— Start of Supplied passage —

Ma isn't a scrappy rocker performing for his adoring fans. Arguably, he's the opposite: an eccentric English teacher-turned-Internet entrepreneur belting out a few lines of Elton John's "Can You Feel The Love Tonight."

This scene of a company celebration is one of the most telling visuals in Porter Erisman's "docu-memoir" Crocodile in the Yangtze, about his time working in the marketing department at Ma's start-up, Alibaba.com, (and the spin-off, TaoBao, a Chinese version of eBay) which connects wholesale importers and exporters. The part-time Whistler resident joined the company's team just as they were moving out of Ma's apartment and into an office. When he left the position several years later, the business employed around 16,000 people.

"He was the first person in China, by all accounts, who started an Internet company," Erisman explained. "I would describe him as this very idealistic person. He doesn't consider himself a businessperson. He considers himself more of a creative person, an artist creating something."

— End of Supplied passage —

Carry the excerpt about Porter Erisman's documentary on Alibaba forward from its final sentence. The entries that come next are not required for this exercise.

— Start of Raw records —

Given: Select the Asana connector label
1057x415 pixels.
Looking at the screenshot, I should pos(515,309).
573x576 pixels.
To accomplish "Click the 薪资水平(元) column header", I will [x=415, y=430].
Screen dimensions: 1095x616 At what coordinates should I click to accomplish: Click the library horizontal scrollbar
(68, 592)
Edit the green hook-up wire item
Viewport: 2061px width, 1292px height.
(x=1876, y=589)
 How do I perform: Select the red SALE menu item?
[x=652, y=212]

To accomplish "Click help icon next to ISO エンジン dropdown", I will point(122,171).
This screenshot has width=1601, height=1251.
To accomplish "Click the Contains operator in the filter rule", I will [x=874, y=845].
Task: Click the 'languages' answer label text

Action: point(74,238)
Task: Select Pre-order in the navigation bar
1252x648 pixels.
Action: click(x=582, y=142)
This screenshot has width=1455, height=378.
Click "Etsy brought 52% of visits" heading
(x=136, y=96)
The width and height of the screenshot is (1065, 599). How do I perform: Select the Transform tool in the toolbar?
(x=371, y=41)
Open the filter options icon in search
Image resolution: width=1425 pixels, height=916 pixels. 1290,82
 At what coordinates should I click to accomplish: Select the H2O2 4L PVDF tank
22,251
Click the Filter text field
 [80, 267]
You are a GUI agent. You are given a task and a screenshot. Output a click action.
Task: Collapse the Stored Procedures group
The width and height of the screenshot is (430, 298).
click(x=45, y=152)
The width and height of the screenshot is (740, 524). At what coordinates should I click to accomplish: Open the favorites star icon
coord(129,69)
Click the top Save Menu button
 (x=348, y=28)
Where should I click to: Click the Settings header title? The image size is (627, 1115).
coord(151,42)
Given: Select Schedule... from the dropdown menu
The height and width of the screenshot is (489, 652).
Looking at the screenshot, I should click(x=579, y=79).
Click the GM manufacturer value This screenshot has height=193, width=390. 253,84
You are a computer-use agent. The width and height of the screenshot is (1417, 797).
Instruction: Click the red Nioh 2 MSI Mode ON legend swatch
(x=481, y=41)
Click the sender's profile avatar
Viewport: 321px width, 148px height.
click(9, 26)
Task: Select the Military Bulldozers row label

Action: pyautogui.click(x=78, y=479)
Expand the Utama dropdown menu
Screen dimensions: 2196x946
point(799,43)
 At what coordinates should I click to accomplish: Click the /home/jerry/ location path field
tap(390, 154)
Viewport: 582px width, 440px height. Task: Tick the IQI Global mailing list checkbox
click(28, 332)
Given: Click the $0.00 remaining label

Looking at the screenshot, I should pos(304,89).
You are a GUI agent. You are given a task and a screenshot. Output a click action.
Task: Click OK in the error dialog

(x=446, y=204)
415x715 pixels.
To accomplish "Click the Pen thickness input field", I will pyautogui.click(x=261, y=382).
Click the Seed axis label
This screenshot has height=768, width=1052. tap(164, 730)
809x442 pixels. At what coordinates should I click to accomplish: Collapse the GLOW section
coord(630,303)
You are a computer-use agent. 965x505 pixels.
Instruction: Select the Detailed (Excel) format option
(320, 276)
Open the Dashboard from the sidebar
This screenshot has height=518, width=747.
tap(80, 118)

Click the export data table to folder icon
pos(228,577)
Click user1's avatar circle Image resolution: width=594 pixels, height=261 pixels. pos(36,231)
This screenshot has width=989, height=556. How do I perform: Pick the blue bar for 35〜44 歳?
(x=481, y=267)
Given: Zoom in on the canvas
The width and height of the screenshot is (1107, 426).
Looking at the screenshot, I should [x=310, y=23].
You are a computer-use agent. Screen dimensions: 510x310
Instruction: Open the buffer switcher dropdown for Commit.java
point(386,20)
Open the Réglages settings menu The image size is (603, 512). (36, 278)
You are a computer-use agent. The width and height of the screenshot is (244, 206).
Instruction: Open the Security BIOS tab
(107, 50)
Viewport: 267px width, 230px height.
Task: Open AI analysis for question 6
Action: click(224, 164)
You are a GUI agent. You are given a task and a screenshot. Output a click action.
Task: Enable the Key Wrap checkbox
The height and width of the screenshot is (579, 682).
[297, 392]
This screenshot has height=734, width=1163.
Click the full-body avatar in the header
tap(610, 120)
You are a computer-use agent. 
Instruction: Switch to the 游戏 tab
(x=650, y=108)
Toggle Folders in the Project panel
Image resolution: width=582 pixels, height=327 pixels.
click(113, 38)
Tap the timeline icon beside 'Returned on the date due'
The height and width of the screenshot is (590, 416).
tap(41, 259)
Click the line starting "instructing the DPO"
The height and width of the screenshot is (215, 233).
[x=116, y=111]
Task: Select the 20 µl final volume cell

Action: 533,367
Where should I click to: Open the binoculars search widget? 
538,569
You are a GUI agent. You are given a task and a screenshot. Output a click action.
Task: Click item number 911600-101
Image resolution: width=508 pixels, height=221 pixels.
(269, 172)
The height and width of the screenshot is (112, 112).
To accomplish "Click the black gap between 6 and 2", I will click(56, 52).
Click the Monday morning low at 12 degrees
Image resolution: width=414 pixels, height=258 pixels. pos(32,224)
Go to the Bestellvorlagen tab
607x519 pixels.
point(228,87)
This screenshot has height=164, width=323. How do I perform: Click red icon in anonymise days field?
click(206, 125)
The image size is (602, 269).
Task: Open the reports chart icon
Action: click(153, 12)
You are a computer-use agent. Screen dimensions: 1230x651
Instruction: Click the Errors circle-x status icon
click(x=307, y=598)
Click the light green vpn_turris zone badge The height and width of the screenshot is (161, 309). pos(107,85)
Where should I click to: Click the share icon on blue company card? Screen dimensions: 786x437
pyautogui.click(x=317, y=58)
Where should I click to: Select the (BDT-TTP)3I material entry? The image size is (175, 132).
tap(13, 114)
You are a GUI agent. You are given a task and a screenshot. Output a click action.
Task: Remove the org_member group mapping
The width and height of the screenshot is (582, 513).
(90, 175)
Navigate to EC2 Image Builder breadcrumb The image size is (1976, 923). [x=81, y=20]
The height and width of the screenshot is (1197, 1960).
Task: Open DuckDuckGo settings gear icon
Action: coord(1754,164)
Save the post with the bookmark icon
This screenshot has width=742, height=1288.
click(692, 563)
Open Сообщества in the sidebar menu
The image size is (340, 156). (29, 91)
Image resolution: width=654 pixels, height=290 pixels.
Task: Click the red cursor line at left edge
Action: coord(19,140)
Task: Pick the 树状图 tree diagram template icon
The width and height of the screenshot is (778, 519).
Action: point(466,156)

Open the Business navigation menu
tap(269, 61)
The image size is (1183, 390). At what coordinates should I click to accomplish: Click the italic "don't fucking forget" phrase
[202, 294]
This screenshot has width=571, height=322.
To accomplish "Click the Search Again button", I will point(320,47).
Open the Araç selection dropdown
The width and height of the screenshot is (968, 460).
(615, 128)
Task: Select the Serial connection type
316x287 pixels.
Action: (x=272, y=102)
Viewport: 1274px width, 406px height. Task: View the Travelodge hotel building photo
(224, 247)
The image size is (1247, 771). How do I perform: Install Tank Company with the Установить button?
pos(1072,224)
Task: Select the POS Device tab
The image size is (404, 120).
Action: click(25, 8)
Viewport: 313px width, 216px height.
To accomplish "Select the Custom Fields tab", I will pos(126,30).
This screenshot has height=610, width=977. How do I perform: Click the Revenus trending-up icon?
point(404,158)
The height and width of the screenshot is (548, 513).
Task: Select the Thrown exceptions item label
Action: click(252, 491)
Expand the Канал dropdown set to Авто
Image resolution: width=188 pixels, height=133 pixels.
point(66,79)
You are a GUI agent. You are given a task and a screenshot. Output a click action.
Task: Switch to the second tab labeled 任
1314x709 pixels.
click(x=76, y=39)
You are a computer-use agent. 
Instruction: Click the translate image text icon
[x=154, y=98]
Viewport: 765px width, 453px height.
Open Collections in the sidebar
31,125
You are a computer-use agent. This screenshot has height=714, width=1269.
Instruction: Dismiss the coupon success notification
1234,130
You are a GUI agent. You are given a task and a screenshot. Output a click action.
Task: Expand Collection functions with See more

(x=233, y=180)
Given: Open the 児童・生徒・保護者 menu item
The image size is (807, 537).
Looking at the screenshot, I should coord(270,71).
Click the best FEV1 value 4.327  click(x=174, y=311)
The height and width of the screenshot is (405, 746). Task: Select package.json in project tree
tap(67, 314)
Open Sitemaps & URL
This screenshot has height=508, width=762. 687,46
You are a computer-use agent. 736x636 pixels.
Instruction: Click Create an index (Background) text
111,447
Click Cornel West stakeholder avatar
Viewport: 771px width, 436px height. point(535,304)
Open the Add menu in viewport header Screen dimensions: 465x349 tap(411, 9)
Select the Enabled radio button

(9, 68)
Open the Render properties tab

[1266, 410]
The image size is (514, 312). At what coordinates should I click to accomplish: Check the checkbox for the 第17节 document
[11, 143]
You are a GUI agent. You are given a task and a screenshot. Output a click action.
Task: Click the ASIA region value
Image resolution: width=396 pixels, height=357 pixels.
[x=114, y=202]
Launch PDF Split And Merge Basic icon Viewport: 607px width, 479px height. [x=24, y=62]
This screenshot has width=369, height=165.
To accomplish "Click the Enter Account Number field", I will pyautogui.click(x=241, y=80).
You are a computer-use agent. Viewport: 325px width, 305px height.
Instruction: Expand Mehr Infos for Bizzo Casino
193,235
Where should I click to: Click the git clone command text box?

— End of Raw records —

▶ [Reply]
The film, currently screening at the Vancouver International Film Festival, relies on footage shot exclusively during the company's rocky rise to its eventual success — including its fight with eBay as that company attempted to break into the Asian market—with Erisman's personal anecdotes and narration. It might sound like a film made for the Silicon Valley set, but Ma is a compelling enough character to capture a wider audience.

"When I would tell people (at home) I was making a film about my experience working with this Chinese Internet company people looked at me like I was crazy," Erisman said. "But it's an amazing story about an English teacher in his apartment who went on to battle eBay. The remarkable thing about it all is there were cameras following him at different times throughout the whole period I was there and some of it captured me and him together. I realized I had an opportunity to make a film about it."

With Ma's blessing, Erisman attempted to pen a book about his experience, but when he couldn't find a publisher he turned to film. He set out with a laptop equipped with editing software and video camera to shoot establishing shots of buildings, but soon discovered he had no idea how to cut film. "I felt like a complete idiot, basically," he recalled. "My friends were teasing me like, 'Oh here's Porter the filmmaker.' I couldn't even open the files on the computer."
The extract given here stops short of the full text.